Specialized AI built around proprietary data and industry workflows is becoming the main engine of growth, according to discussions at the Bank of America Private Tech Trailblazers Conference 2026 in Palo Alto. Nine featured companies, from restaurants and construction to hospitals, payments and defense, target defined problems where AI delivers measurable results. Executive analyst John Furrier said specialized intelligence was a sleeper story a year ago and is now central because systems derive intelligence from data. The shift matters for business as foundation models become interchangeable.
How nine private companies apply vertical AI
Bear Robotics has about 16,000 autonomous mobile robots in the field, a backlog of about 4,000 units and revenue that doubles every year, co-founder Bren Pierce said. Its core market is restaurants in Japan and Korea, plus care homes and casinos, while a partnership with LG extends it into warehouses and factories. Humanoids from its reacquired Kinisi startup run on the same software base and cloud infrastructure as mobile robots. Foundation models learning from a few hundred examples, onboard compute such as Nvidia Jetson Thor and coding with large language models cut work that took six months to days, though tactile hands still cost about $30,000 per hand.
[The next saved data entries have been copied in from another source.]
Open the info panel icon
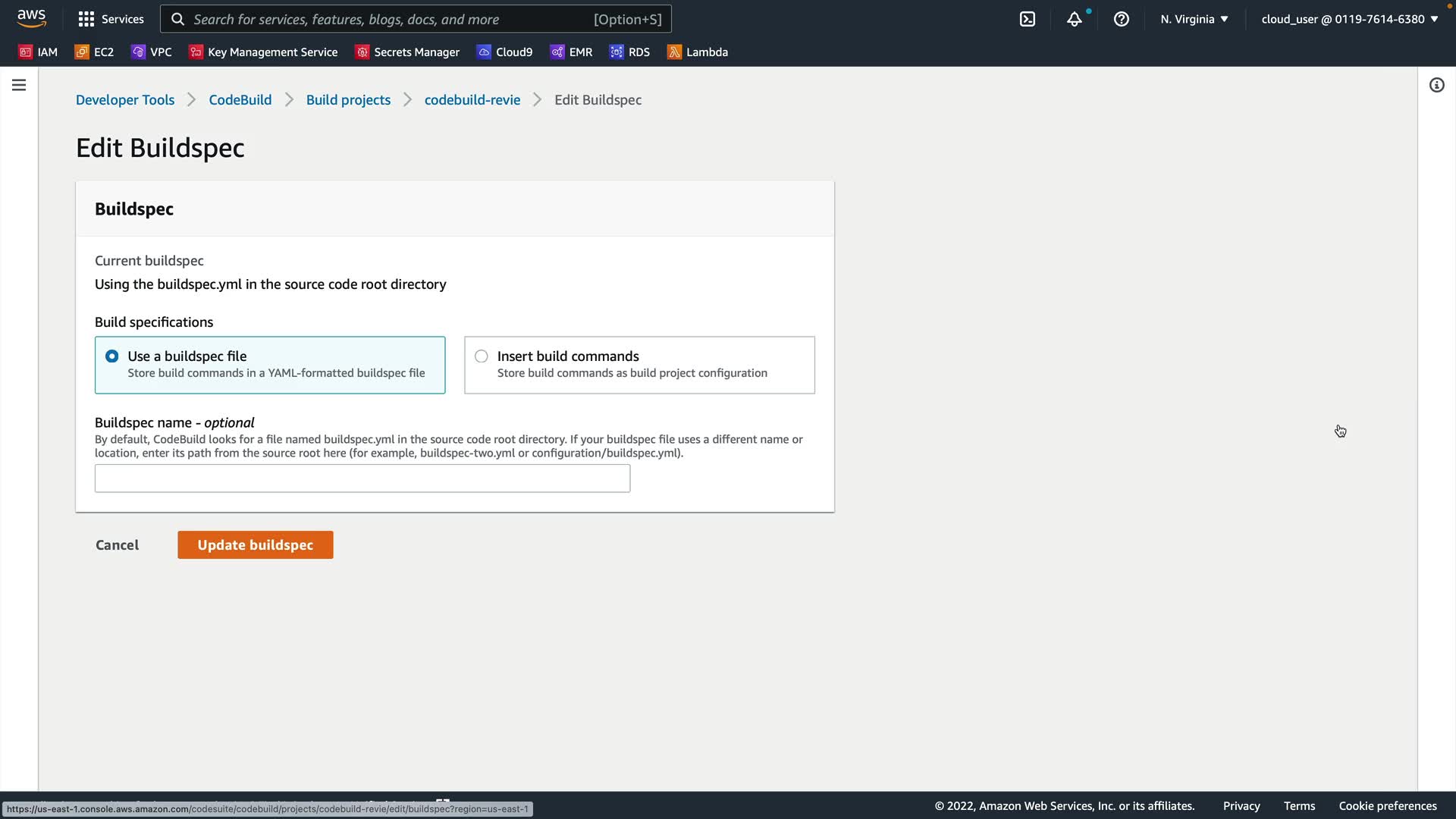This screenshot has width=1456, height=819. 1436,85
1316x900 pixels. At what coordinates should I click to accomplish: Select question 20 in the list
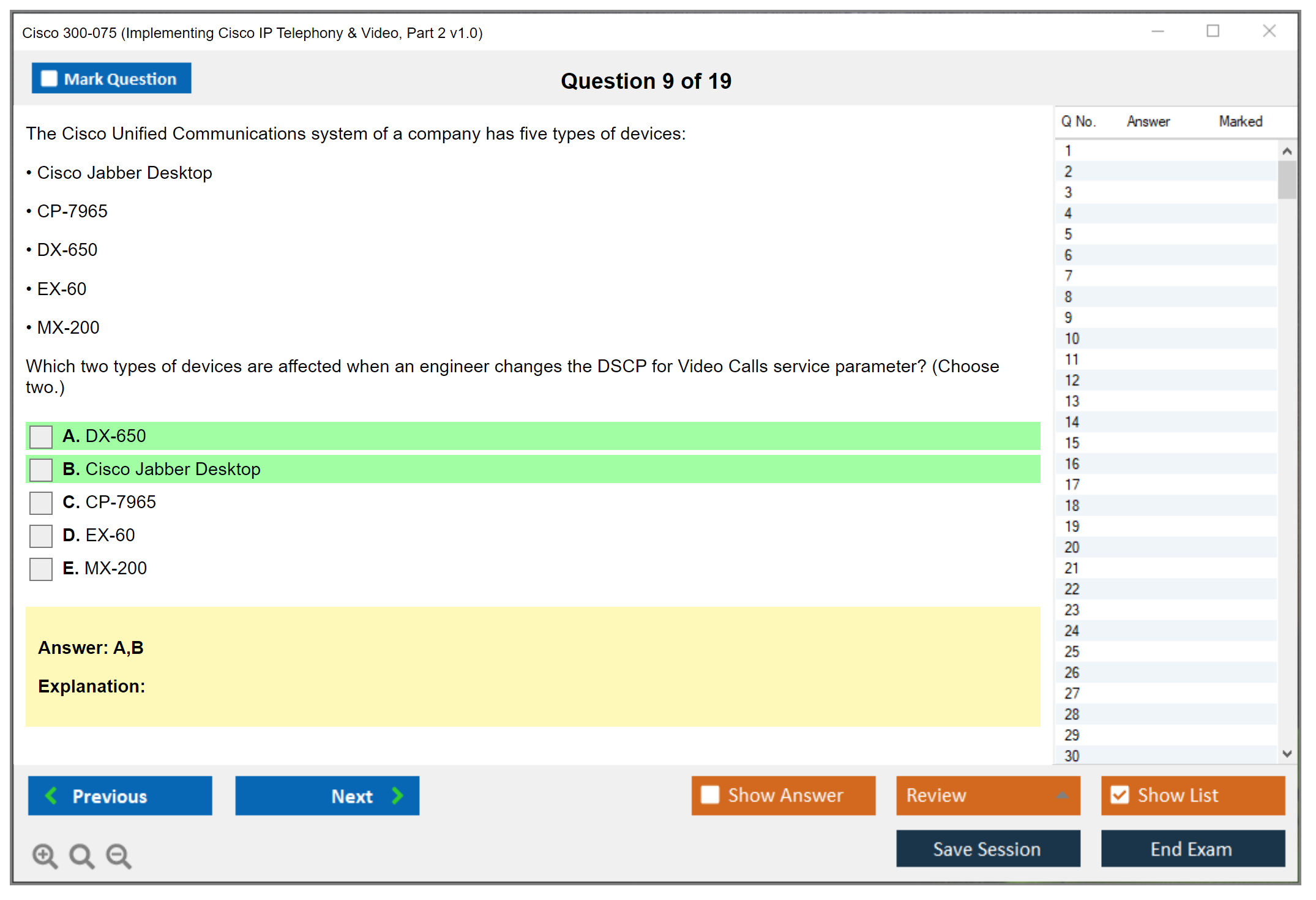coord(1072,547)
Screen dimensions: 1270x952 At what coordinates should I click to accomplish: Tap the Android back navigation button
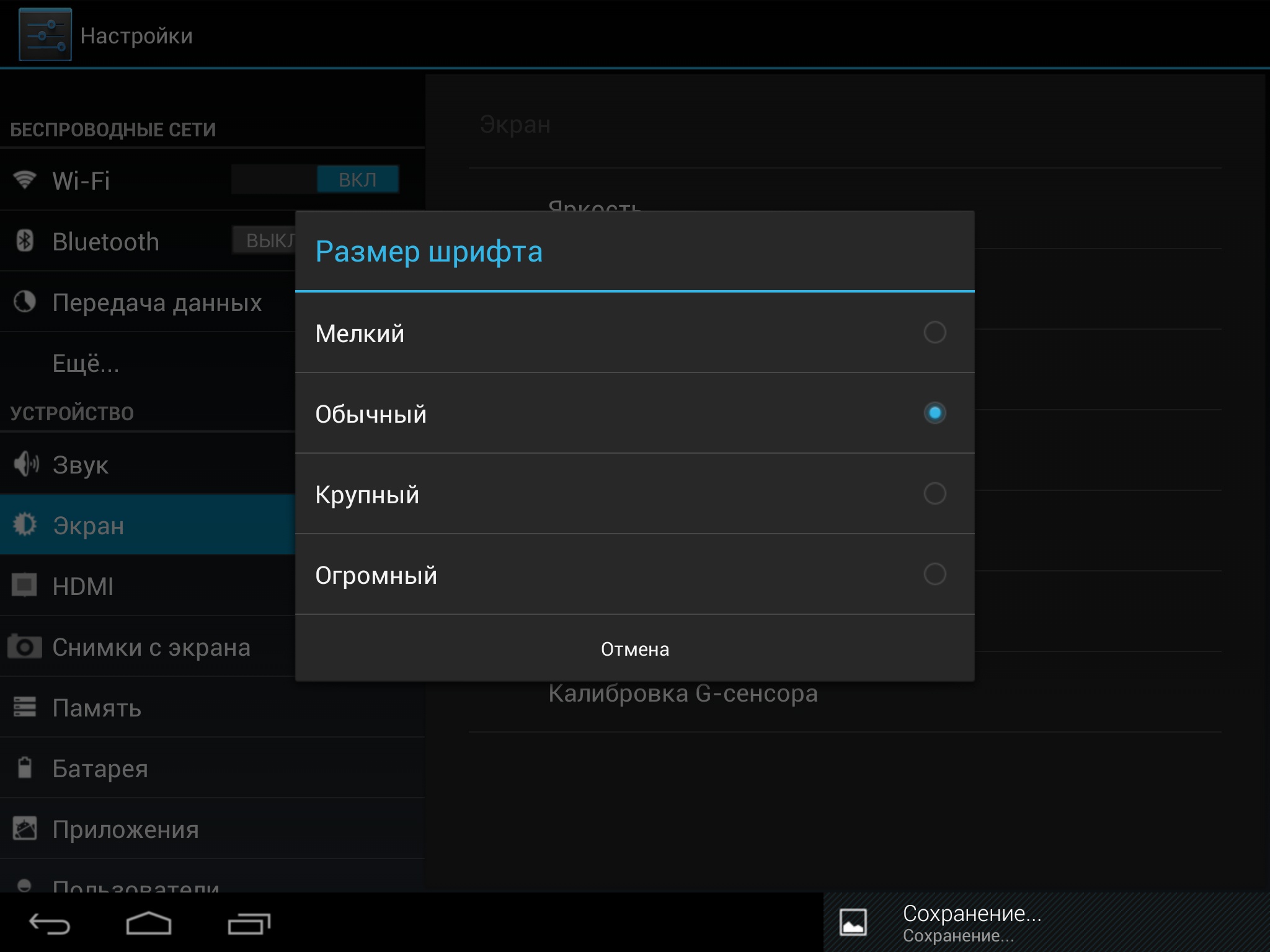pos(50,923)
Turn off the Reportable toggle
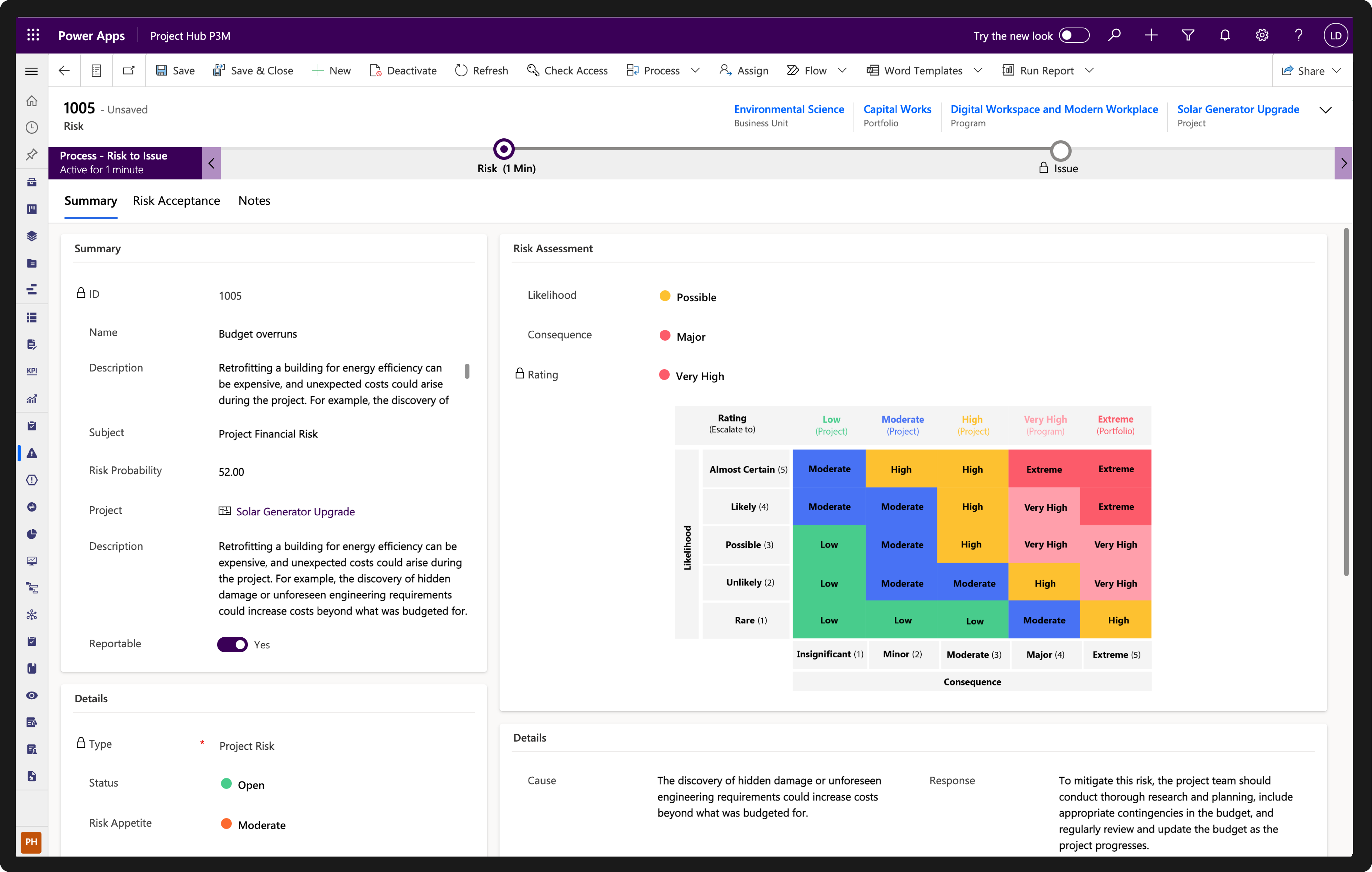The width and height of the screenshot is (1372, 872). click(233, 645)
Address Robotics, operating as All3, addresses construction where labor makes up 55% to 60% of costs, CEO Rodion Shishkov said. Its software designs a building from plot to permit-ready documents, a production layer directs industrial robots to make one-of-a-kind elements at mass-production cost, and its Mantis mobile robot assembles them on site. Because the company designs process and robot together, it removes most corner cases instead of training robots for each one. After a seed round of about $25 million to $30 million, it is preparing its first site for a six-story co-living building on an 11-sided plot.
Bloomreach, Harbinger, Unconventional AI and Airwallex show how vertical models, hardware and financial infrastructure scale. Bloomreach uses about 100 models, and its Loomi AI engine trained on 7 billion consumer profiles performs five to 10 times better than off-the-shelf LLMs, CEO Raj De Datta said. Harbinger sells electric and hybrid medium-duty platforms at diesel prices, saving a typical California parcel truck about $30,000 yearly on fuel after charging, CEO John Harris said. Unconventional AI raised about $540 million, grew from 14 to about 60 staff and taped out a chip at Taiwan Semiconductor Manufacturing Co. on June 1. Airwallex, founded in Melbourne in 2015, holds more than 90 licenses and posts about $1.4 billion in annual revenue run rate.
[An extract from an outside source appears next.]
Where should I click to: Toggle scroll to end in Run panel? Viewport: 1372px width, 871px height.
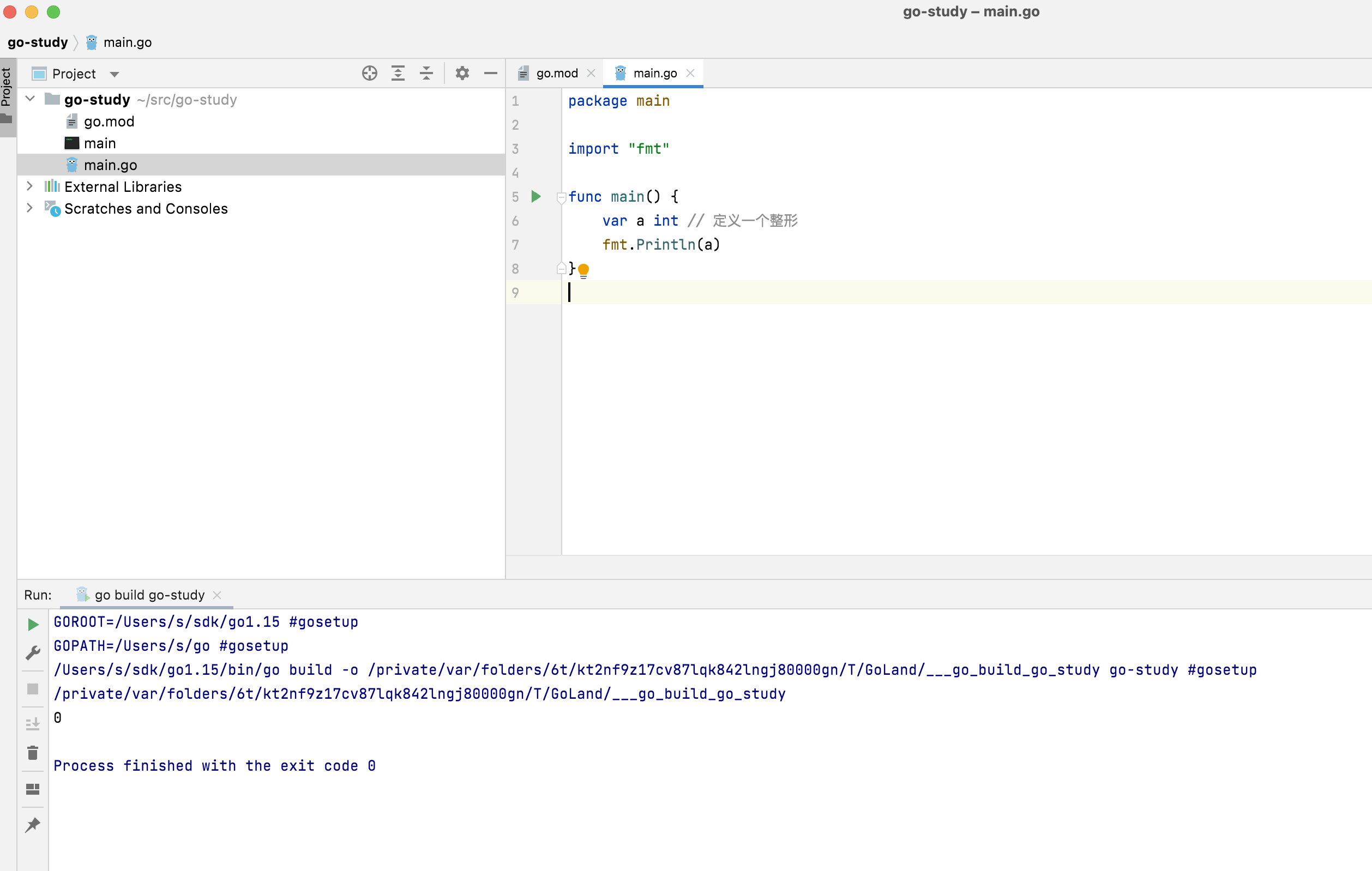tap(33, 724)
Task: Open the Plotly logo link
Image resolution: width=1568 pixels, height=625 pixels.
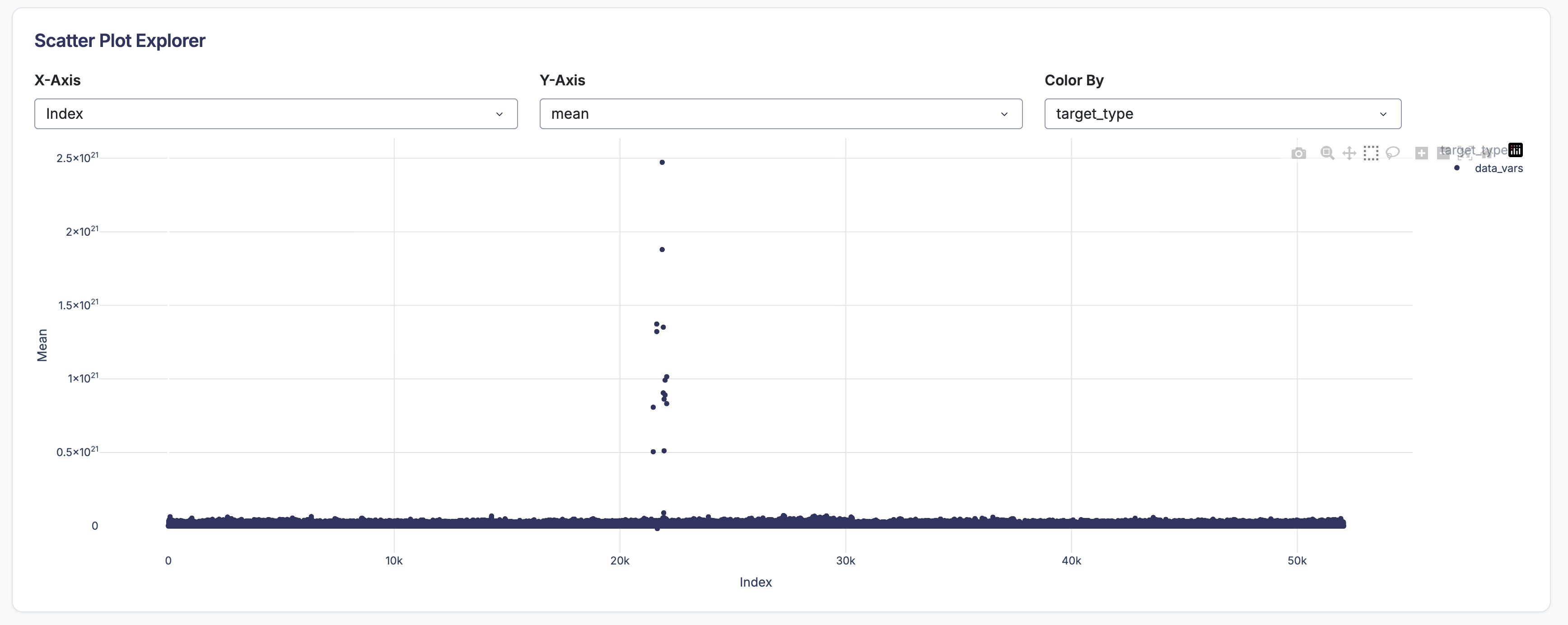Action: pos(1515,150)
What vertical AI means for adopting companies
For operating companies, vertical AI changes procurement from general tools to domain systems trained on relevant transactions, calls and workflows. Hippocratic AI builds voice agents for scheduling, pre-surgery preparation, discharge follow-up and chronic disease management without diagnosing or prescribing, and uses 31 models with 30 supervising one conversational model. Six investing health systems supplied 6 million real patient calls for fine-tuning, and the firm signed more than 60 enterprise clients including five large national payers. CloudWalk, with over 10 million active users and more than $2 billion in revenue, runs agents on hundreds of Nvidia Blackwell GPUs and automates 99% of customer support.
Adoption still requires checking data rights, safety architecture and integration paths rather than assuming a general model will suffice. Bloomreach reports almost half its customers use an AI agent, use of four agents grew 23-fold in a year, and third-party calls through Loomi Connect grow 83% month over month. Airwallex adds AI so customer agents can act across 80 to 100 economies, where interoperability and accuracy protect each transaction party. Harbinger builds trucks, RV chassis, storage and Army autonomous vehicles on shared lines and only adds businesses needing no new capital spending, showing the weight of manufacturing discipline.
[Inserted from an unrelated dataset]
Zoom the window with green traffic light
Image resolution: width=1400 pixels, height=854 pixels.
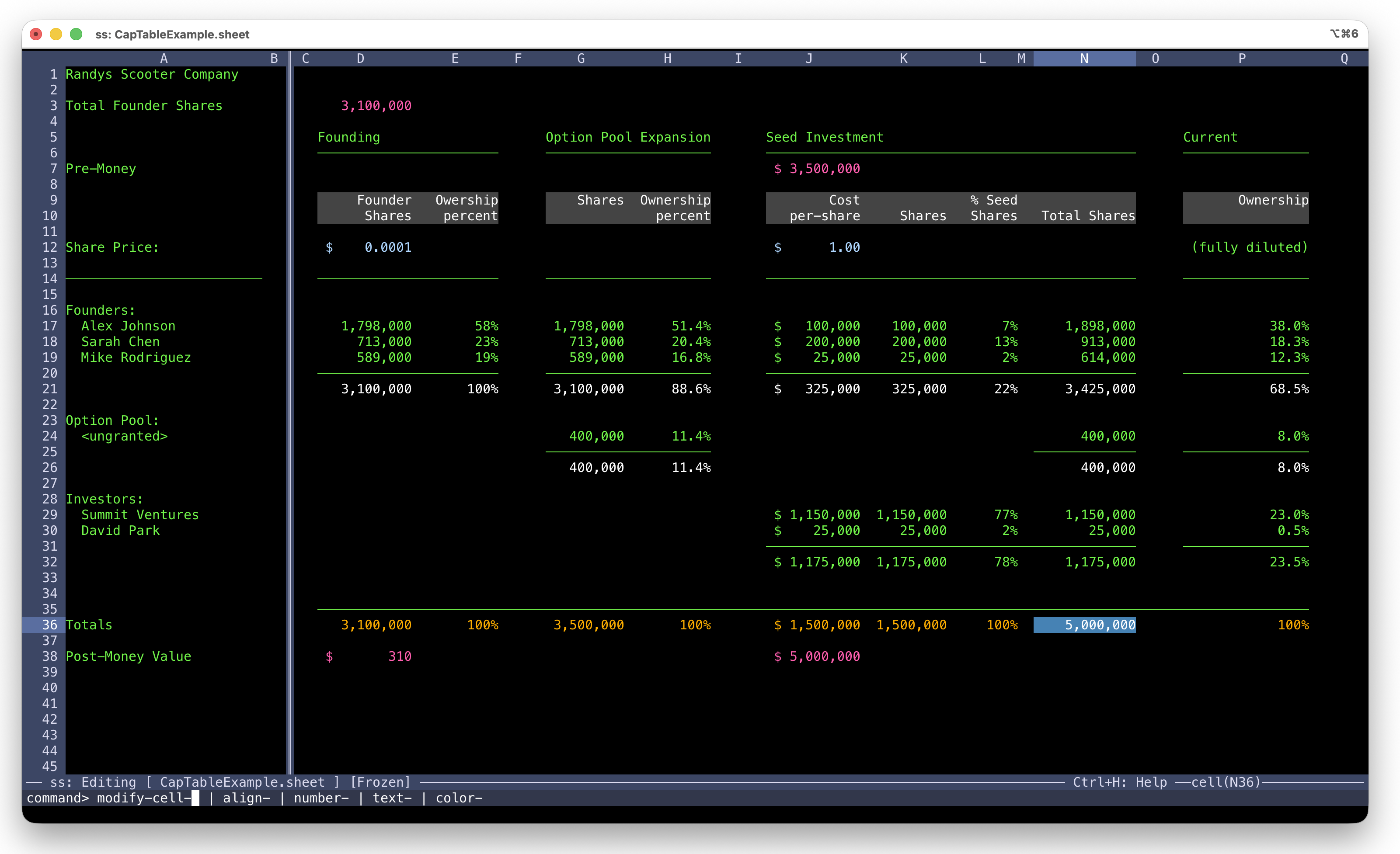(x=76, y=34)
The marker to watch is whether capital markets reward durability and scale in hardware-led AI during 2026. Bank of America executive JD Moriarty said AI and robotics firms now go public at far greater scale, public investors prize durable outsized growth, and activity leans toward hardware and semiconductors over software. CoreWeave was cited as a case where scale beat differentiation. If more tracked AI tailwind firms move toward listings on integrated capital solutions, vertical integration from GPUs to workflows will be confirmed as the business standard.